Task details: In the passage about the Lightning and home-ice advantage, why does coach Jon Cooper say home ice is "not a big deal" to his team? Answer in one to three sentences.

Yes, there’s something about being able to play a decisive Game 7 at home in the postseason. But a lot of series never get that far, and sometimes there’s more pressure for a home team to perform in its own building in such situations.
Before the Lightning won last year’s Stanley Cup with no fans in the stands in bubble environments in Toronto and Edmonton, they had home ice throughout the postseason in 2018-19 but were swept in the first round by the Columbus Blue Jackets.
The Lightning lost three of their four regular-season road games against the Panthers by a combined 15-9, though they were depleted by injuries in their last two games at BB&T Center.
“I’ve been a part of playoff series that we’ve won when we’ve had home ice, and I’ve been a part of playoff series that we’ve lost with home ice,” Lightning coach Jon Cooper said. “So it’s not a big deal to us. We know what we have to do to win a series, and I don’t think it’s going to come down to whatever team has home-ice advantage.”
When Lightning forward Pat Maroon won the Stanley Cup with the Blues, St. Louis had home-ice advantage for just one series. They went 10-3 on the road during the postseason and won three of four away from home — including a decisive Game 7 — in the Stanley Cup final against Boston.

Supplied information:
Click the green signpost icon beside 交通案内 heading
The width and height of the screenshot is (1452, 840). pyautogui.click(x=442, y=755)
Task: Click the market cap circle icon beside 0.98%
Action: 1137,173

Answer to the exercise: Cooper says he has been part of playoff series his teams won with home ice and also series they lost with home ice. He adds that the team knows what it must do to win a series, and he doesn't think the outcome will depend on which team has home-ice advantage.